En las series inmediatamente anteriores de Guillermo Peñalver la naturaleza mostraba un carácter casi maléfico, acosando al hombre y amenazándolo de muerte. En estos últimos trabajos, sin embargo, se hace complicado saber si ésta consiguió algún momento su terrible objetivo, pues los personajes se nos muestran ya convertidos en parte de la misma, mineralizados: devienen paisaje. La giganta tumbada en la pradera es ella misma un terreno que conquistar (cuánta ambigüedad se desprende de la pilosidad de todas estas mujeres), que modificar o alterar, y en cualquier sobre el cual operar por parte de una actividad suponemos que de carácter masculino, disminuida y multiplicada, en cualquier caso ausente por el momento. Esos obreros de la construcción son reducidos a lo cómico por infatigable, y a lo carente de individualidad por voluntarioso en exceso, como los liliputienses de Gulliver o los Curris de Fraggle Rock, colectivos que aparecen en la memoria del artista al mismo nivel. Sin embargo la mujer, aún caída, degradada, ocupa unas proporciones míticas: como la giganta recién comentada; como esa figura maternal que preside el cabecero de la cama donde el propio Guillermo, transformado en una larva penosa, se echa también la siesta bajo su amorosa tutela; como la de su inseparable María A., tantas veces protagonista de los trabajos del artista, quien haciéndose mayor ella misma ha ido conquistando un cuerpo propio poco a poco, y por lo tanto distanciada, más autónoma.
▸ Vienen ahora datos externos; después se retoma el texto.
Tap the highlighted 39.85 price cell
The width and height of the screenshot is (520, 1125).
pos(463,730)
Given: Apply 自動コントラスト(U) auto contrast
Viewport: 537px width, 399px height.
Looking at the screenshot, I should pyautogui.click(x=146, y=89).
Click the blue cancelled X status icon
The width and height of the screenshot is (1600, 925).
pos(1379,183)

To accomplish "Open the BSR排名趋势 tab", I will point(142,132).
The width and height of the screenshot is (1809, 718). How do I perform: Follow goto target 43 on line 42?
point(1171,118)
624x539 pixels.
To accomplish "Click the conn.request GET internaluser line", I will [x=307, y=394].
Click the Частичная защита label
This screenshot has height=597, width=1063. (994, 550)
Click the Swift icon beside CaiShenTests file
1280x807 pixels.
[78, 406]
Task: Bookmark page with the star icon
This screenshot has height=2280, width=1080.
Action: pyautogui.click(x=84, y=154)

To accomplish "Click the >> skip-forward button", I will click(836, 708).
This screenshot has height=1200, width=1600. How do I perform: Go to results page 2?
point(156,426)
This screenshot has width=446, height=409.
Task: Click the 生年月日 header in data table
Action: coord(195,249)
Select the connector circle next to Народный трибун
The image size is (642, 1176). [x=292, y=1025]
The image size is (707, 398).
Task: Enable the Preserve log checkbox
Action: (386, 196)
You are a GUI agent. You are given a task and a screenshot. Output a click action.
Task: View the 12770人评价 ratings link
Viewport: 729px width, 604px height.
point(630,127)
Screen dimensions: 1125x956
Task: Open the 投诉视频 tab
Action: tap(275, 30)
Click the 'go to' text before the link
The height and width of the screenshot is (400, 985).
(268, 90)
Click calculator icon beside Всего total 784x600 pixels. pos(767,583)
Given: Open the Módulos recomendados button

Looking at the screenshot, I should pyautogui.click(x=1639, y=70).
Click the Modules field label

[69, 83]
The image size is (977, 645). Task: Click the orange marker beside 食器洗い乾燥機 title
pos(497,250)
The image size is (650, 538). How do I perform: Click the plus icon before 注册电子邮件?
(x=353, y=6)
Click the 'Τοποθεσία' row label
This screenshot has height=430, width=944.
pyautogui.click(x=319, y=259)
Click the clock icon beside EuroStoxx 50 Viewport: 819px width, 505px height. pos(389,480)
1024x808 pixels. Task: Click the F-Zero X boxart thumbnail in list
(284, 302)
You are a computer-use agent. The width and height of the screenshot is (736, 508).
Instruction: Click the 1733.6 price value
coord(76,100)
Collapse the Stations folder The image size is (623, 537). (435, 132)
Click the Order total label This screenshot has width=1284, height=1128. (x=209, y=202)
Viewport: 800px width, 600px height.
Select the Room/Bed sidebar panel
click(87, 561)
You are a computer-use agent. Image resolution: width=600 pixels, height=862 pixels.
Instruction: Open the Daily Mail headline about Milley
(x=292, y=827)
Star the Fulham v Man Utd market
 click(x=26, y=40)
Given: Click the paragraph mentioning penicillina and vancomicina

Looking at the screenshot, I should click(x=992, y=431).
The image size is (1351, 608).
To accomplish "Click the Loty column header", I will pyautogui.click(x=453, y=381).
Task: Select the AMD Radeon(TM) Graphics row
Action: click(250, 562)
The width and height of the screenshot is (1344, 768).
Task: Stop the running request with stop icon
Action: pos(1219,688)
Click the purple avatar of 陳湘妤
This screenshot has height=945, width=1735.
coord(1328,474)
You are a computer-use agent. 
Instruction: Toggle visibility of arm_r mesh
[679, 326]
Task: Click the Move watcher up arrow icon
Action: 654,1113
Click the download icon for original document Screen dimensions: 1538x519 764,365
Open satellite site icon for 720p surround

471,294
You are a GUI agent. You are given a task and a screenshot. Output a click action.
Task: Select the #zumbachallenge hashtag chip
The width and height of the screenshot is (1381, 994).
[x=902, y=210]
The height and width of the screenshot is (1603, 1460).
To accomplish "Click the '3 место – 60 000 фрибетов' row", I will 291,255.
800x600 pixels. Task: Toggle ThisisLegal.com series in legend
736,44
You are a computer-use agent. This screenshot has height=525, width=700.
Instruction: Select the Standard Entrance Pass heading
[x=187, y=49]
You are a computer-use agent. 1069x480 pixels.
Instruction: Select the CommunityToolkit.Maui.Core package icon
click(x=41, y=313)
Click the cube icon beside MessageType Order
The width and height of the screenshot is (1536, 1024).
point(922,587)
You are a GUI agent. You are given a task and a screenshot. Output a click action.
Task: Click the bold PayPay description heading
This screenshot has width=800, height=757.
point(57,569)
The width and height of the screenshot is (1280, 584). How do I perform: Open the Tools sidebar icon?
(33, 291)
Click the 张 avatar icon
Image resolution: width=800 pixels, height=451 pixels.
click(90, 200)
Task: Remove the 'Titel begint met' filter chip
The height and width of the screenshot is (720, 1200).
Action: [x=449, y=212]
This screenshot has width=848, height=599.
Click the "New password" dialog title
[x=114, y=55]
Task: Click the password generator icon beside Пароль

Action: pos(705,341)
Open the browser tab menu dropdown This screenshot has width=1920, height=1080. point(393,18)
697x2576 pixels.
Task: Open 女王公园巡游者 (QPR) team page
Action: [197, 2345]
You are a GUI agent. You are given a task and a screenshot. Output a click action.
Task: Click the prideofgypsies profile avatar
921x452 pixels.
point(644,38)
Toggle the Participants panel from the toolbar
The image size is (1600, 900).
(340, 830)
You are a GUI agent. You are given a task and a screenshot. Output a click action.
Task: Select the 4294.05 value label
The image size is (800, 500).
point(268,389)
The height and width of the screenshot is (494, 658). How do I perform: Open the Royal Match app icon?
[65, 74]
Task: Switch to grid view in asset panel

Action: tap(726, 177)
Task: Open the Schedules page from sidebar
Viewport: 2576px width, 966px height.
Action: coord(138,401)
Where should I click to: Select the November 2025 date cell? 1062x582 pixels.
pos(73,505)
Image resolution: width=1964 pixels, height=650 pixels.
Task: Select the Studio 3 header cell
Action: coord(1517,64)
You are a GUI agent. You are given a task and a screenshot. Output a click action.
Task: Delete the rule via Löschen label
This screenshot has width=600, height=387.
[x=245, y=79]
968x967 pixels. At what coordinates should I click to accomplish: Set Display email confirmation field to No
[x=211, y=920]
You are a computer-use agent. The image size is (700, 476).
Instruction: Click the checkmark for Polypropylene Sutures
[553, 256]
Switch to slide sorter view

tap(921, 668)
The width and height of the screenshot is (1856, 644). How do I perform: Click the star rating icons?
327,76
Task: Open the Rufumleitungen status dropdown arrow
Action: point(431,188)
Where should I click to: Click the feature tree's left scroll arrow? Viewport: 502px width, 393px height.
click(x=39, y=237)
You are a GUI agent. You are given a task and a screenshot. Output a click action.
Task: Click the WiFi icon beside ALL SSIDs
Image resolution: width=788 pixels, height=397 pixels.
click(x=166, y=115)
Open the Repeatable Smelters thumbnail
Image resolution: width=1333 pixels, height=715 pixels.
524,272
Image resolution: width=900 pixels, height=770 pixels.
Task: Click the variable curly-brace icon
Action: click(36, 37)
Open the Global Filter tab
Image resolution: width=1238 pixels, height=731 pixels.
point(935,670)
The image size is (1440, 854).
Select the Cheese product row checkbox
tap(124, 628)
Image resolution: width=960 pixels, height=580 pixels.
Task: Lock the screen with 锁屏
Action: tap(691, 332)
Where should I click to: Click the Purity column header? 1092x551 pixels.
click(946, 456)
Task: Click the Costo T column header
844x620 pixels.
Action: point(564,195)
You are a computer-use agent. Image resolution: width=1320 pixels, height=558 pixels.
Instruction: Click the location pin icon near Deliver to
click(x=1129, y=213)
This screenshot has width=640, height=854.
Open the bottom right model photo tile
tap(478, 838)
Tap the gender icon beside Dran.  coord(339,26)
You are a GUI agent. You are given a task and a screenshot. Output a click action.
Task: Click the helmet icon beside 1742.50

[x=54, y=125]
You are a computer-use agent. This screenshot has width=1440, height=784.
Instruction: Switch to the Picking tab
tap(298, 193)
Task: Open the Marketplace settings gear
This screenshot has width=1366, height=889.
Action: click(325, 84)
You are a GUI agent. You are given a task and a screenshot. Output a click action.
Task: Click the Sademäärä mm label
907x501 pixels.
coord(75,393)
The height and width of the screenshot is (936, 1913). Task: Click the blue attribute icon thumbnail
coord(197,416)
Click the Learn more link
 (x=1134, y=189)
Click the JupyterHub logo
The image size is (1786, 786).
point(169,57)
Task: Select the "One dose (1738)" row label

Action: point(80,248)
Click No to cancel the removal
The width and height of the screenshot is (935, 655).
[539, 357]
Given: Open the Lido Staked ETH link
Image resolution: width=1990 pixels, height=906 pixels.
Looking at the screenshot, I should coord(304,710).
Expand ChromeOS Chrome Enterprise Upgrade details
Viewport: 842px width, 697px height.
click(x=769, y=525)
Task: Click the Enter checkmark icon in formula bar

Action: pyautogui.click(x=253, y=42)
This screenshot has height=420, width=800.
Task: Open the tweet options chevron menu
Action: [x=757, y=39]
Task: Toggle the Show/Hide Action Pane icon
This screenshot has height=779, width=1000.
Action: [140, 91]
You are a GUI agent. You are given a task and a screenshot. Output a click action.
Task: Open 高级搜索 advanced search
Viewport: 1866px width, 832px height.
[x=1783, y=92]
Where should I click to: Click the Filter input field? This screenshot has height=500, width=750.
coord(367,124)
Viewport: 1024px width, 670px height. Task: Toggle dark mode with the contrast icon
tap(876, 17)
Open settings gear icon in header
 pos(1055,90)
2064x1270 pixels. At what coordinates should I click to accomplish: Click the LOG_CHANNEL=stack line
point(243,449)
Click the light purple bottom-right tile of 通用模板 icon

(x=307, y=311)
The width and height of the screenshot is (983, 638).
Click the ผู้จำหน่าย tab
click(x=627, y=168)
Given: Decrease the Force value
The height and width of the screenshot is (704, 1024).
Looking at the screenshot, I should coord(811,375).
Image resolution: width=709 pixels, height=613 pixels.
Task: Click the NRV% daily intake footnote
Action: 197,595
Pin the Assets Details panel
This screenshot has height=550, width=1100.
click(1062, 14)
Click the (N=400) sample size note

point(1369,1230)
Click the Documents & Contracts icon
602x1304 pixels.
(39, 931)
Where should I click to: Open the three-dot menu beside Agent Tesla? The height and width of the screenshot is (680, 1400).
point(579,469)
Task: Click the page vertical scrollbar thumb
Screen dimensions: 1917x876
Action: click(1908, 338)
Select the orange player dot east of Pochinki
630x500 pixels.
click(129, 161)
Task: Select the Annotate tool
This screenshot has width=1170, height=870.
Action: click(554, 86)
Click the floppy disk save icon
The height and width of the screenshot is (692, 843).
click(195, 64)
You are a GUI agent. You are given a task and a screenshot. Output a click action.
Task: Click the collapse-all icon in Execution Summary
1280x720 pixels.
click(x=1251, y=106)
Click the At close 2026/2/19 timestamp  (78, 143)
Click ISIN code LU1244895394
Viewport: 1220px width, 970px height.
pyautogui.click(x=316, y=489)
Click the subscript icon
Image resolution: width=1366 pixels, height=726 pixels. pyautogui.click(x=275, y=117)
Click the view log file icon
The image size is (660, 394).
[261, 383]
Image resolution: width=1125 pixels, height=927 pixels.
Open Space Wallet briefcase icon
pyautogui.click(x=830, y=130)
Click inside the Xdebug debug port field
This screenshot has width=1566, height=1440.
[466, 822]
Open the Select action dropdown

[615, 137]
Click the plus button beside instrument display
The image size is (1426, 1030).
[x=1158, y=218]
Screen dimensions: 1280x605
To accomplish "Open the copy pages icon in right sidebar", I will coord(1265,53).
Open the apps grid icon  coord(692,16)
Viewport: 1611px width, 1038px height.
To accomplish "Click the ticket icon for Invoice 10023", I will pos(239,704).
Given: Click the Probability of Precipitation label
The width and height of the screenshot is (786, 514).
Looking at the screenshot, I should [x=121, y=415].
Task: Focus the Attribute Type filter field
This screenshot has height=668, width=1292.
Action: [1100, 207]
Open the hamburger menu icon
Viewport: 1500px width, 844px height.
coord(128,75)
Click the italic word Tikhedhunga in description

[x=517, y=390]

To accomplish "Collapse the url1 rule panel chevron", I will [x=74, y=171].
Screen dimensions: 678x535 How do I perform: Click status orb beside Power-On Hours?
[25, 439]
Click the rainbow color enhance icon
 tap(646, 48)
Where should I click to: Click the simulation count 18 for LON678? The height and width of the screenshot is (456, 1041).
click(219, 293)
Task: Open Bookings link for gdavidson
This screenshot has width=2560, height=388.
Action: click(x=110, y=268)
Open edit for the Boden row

Por ahí la vemos, “peludita”, desnuda y ofrecida al hacer ahora de otras manos, de otros hombres, pero florecida.

Bueno, es que la naturaleza es indomable, dicen; las vegetación se desborda, las plantas de desmadejan, las cosas crecen sin parar… El alma escapa incluso de los cuerpos exhalando un último aliento en forma de mariposa o de polilla, como ya representaban antiguas tradiciones. Pero Guillermo se queda aún un rato más en la cama, refugiado en su envoltorio de pupa, sometido al misterioso proceso metamórfico de la transformación. Acabado su propio tiempo de espera se levanta, mira a todas esas mujeres, mira a esos hombrecillos y, sentándose de nuevo a la mesa con sus lápices que abarcan todo el espectro de durezas, con sus maravillosos papeles y tijeras de punta fina, sonríe.